Had quite the experience taking the 208 to an outer island for the first time. Planned the trip for a few weeks for Labor Day weekend in what looked like a good weather window and utilizing a 4 day weekend. I originally planned to leave on Friday morning to cross the Kaiwi Channel to Molokai and return back across Monday morning. Unfortunately the high winds that were forecasted all week (that were supposed to diminish by Friday) did not diminish in time. Due to this, I pushed departure until Saturday morning and loaded the boat up Friday night to sleep at the Harbor and depart just before dawn. Throughout the night, I could tell the winds still did not die down which raised some apprehension about the trip. We decided to launch out of Hawaii Kai with my three friends and see how conditions looked around China Walls. As the sun was rising we made an attempt about 1/4 mile off from the sea cliffs and as soon as we were out of the lee we were hit with consistent 8' breaking seas. It was an immediate "no-go" and we carefully turned around, putting the seas at our stern which was a scary 5 minutes until we were safely around the corner again. Checking Windy and weather reports confirmed that the winds persisted, but were expected to diminish through the day.
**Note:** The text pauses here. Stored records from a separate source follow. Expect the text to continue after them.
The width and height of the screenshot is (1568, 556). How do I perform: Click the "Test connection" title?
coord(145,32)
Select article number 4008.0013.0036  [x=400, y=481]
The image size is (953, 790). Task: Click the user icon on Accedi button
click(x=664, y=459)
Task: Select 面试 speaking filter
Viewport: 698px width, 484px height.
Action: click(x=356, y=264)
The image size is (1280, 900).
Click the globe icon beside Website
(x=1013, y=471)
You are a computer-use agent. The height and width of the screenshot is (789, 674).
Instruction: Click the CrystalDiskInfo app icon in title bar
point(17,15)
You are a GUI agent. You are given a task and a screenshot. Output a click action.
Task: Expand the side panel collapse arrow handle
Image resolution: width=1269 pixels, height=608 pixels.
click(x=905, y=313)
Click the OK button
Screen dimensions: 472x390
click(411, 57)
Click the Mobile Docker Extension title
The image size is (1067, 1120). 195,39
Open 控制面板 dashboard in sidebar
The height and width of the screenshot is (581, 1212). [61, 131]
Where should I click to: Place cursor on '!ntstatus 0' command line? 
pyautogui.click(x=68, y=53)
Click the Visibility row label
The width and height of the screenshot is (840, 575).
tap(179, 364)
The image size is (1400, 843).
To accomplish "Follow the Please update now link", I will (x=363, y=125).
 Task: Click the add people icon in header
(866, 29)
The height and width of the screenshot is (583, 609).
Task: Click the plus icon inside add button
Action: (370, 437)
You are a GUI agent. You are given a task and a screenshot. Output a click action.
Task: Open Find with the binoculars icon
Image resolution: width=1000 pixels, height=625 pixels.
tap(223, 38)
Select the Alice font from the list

We decided to anchor just off Hawai'i Kai and relax until later in the morning and make an attempt further offshore, as being so close to the cliffs may have magnified the conditions. We figured if conditions don't improve by noon, we will just make a South shore surfing trip out of it since we had our boards with us and scrap the trip to Molokai altogether. Around 11:00 rolled around and more discussion, we decided to give it another shot with still a high apprehension. This time, I aimed more to the South and made a wider turn around China Walls and as expected saw conditions slowly pick up the further out and the less lee we had. The problem with what I did was that the conditions did not immediately change within a 100 yard area, instead it was a very gradual increase. By the time we were four or five miles out of Hawai'i Kai we noticed the conditions were not as bad as earlier, but still very hairy. I'm not the type of person to over-estimate seas and swells and have 5+ years on the water as a professional mariner and Captain. In the channel there were consistent 6-8' seas, with a steep 10' wave every 5 minutes or so. I would predict that winds were around a consistent 30mph with some higher gusts, and I would say we were at a 7 on the Beaufort Scale. For anyone that knows Hawai'i, you can get rare windows of good weather in the channels between the islands, but the tall mountains and constant tradewinds that aim right down the channels, normally funnels the wind and seas into these 25 or so mile gaps magnifying wind speeds and seas. You expect the channels to be rougher than your occasional fishing trip offshore, but this was NOT the day to cross over to Molokai.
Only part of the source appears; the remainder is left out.